Broken down, comScore says that the 14% year-over-year growth in the fourth quarter was driven by a 6% increase in the number of buyers and an 8% increase in the amount spent per buyer. Beautiful.
“2012 was a year in which – for the most part – e-commerce continued to grow strongly, despite an uneven macroeconomic environment showing signs of recovery but also cause for continued concern,” said comScore chairman Gian Fulgoni, in a statement. “The only real blemish on an otherwise outstanding year for e-commerce was a holiday season that fell shy of initial expectations, apparently due to consumers’ fiscal cliff concerns. To the extent that this pullback was just a temporary shock and not a sign of underlying economic weakness, we are optimistic that 2013 will build on the momentum of the past year.”
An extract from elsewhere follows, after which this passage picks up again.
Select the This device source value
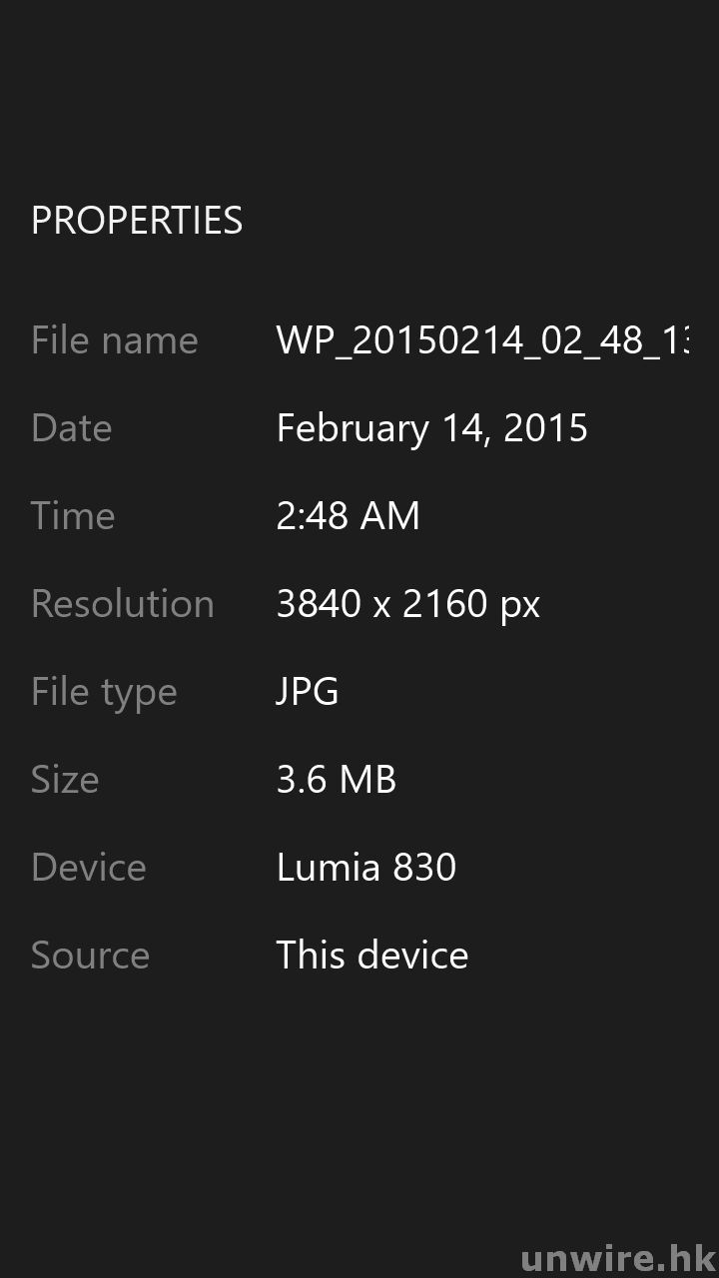Viewport: 719px width, 1278px height. (371, 956)
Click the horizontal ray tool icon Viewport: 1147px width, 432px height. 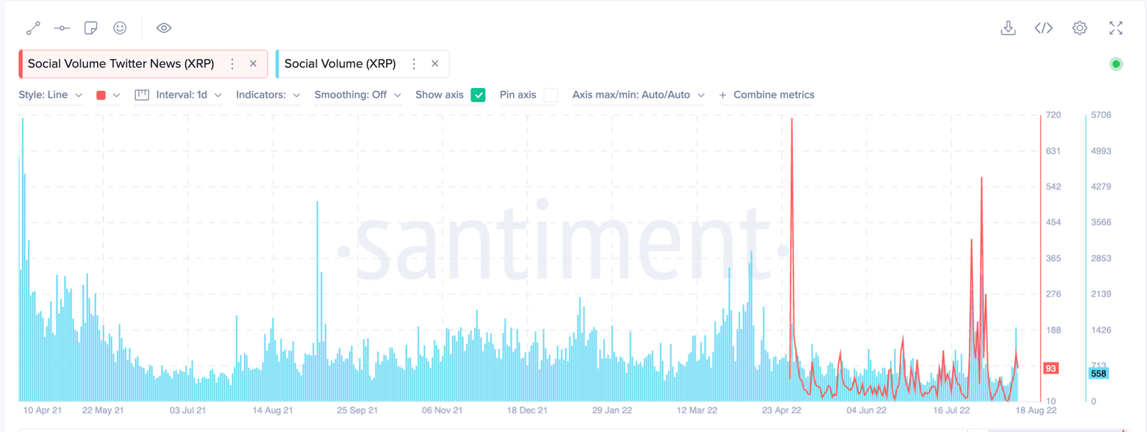[62, 28]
It looks like digital content is driving the surge in online spending. Once again, digital content and subscriptions were the top performing product category in e-commerce, followed by consumer electronics, toys and hobbies, apparel and accessories, and books and magazines.
If that wasn’t enough good news for one day, two of my favorite sites—Diapers.com and ModCloth—released their first iPad apps today.
“In December 2012, 40% of all Diapers.com traffic came from mobile and tablet devices, an increase of more than 100% from the year prior,” said Ron Feldman, Quidsi’s director of mobile and tablet group, in a statement.
Mobile commerce accounted for 3% of all online sales last year, reaching $8 billion last year, according to Forrester. That translates to less than 1% of total retail sales in the U.S., but Forrester forecasts some huge growth for mobile commerce in the near future. Forrester estimates that mobile commerce will quadruple to $31 billion in revenues in the next five years.